I first encountered Tod Dockstader in 1963 when Folkways released Eight Electronic Pieces. Currently he is exposed on three LP discs released by a label new to me, Owl Records of Boulder, Colorado. On reviewing a single disc three years ago, I observed that a little of this can go a long way. But now with three LPs available, a lot seems to go much further. For Dockstader has continued to produce music - and I feel content in calling it that - that is quite absorbing, particularly when taken in adequate doses. At all times it is an innately musical assemblage reminding one of those produced by Alwin Nikolais, who maintains he is not a musician either, but a choreographer.
The titles of various works are suggestive, but not always highly relevant. One of the earliest examples, from 1961, is a piece - or organization - called Luna Park, which is in a conventional three-movement order with laughter which ranges from the silly to the sinister. Apocalypse, produced the same year, is a taped orchestral assemblage of bells, guns, chimes, wind, cats, drums, and the ragged voice of a sawtooth oscillator. Such a combination would have been a delight to that wonderfully gifted eccentric, William Billings, who in 1778 advocated that, in order to perform one of his pieces correctly, one should, “Let an Ass bray the brass, let the filling of a saw carry the Tenor, let a hog who is extream hungry squeal the counter, and let a cart-wheel, which is heavy loaded and that has been long without grease, squeek the treble; and if the concert should appear to be too feeble you may add the cracking of a crow, the howling of a dog, the squalling of a cat; and… the rubbing of a wet finger on a window glass.” Water Music, Dockstader’s kitchen La Mer, is made of the superimposed sounds of drops of water in the kitchen sink. This is intended a drippy tour de force. Drone, an extended twelve-and-a-half minute piece, begins with the single germinal sound of a racing car, to which later are added the sounds of a guitar, since the car seemed to go only in circles. Both source sounds become transformed and varied, guitar glissandi approximating the Doppler effect of a passing motor. It is all most effectually handled and is quite evocative. Quatermass, a fifty minute work organized in 1964, is in five movements: “Song and Lament”, ;”Tango”, ;”Parade”, ;”Flight”, ;”Second Song.” The name Quatermass comes from Bernard Quatermass, a creation of Nigel Kneale and the hero of such films as The Creeping Unknown, which I regret I have not so far encountered. Dockstader came across the name, liked it, and later felt it quite appropriate for his work. As a composer in this vein - with science fiction as the background - Dockstader might make an impressive mark.

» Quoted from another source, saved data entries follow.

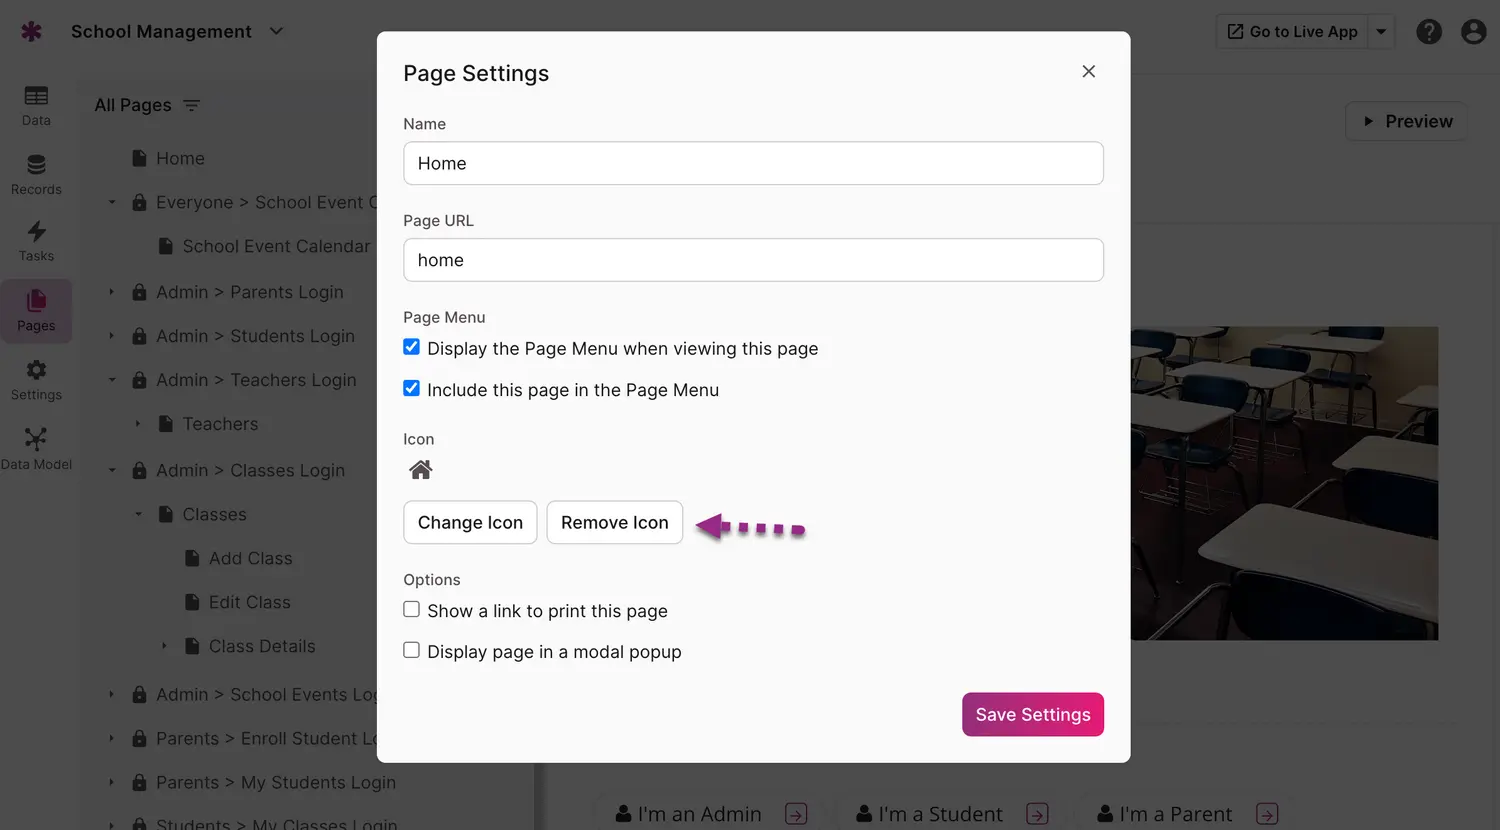1500x830 pixels.
Task: Click the Pages sidebar icon
Action: pos(35,308)
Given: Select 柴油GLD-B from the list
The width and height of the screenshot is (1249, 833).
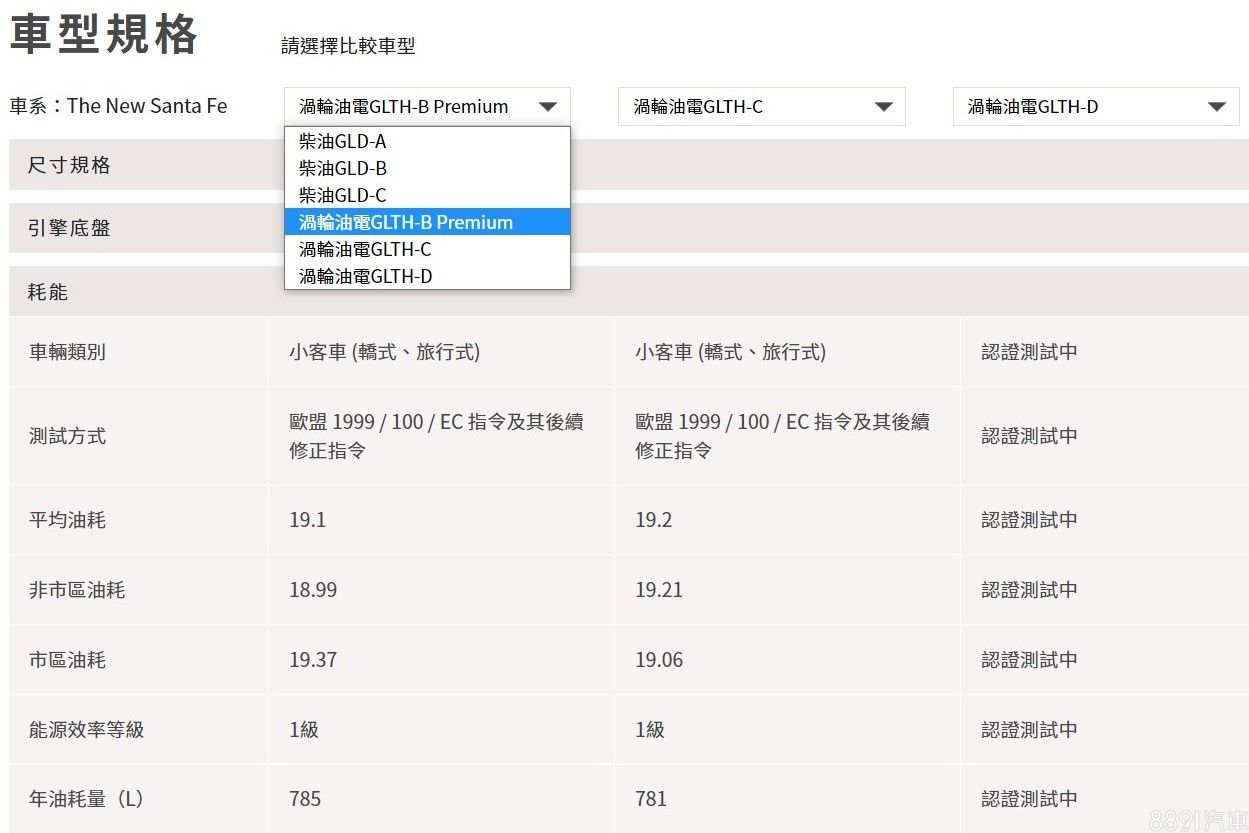Looking at the screenshot, I should pyautogui.click(x=343, y=169).

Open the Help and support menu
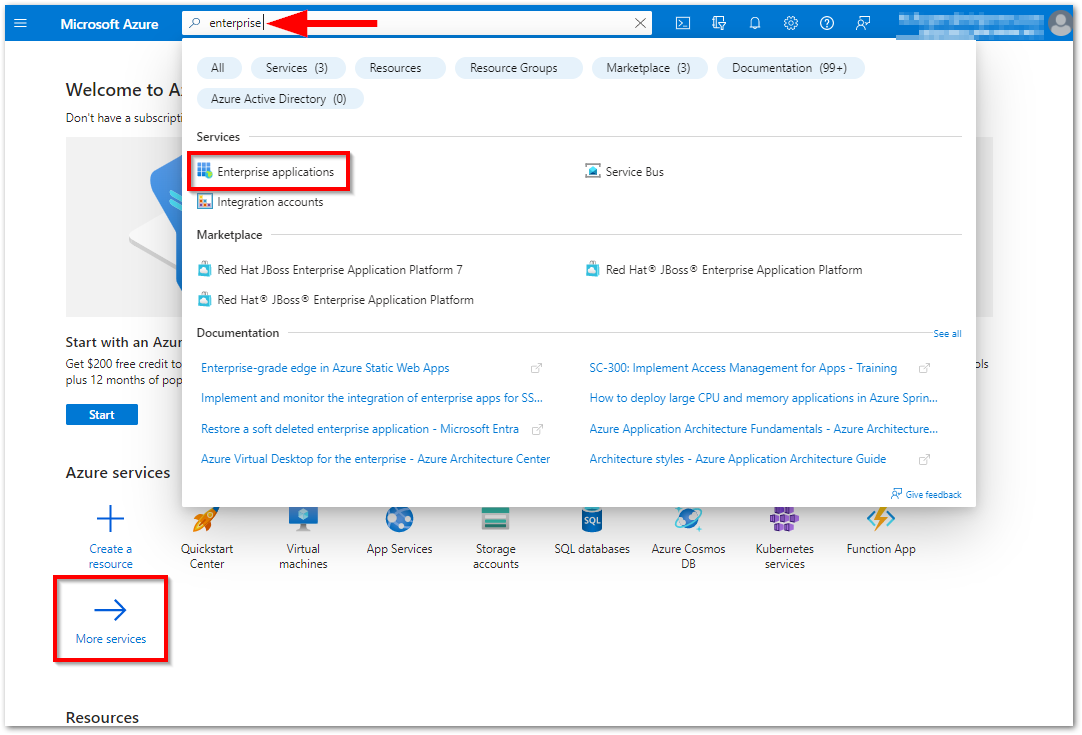pos(826,23)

In an interview broadcast, Dockstader was asked whether his work is similar to an LSD experience: “Taking someone into a world where he doesn’t know what’s going to happen, he doesn’t know what he’s going to see, what he’s going to feel - he doesn’t know anything about it - and the whole point is to go into this world and see what it’s like, and to be receptive to anything it has to offer.” “Yes,” he answered, “that’s what you’ve got to start to do; but then you’ve got to come out alive and you’ve got to come out with something. It isn’t enough just to go into it, you’ve got to come back with something under control.” See what I mean?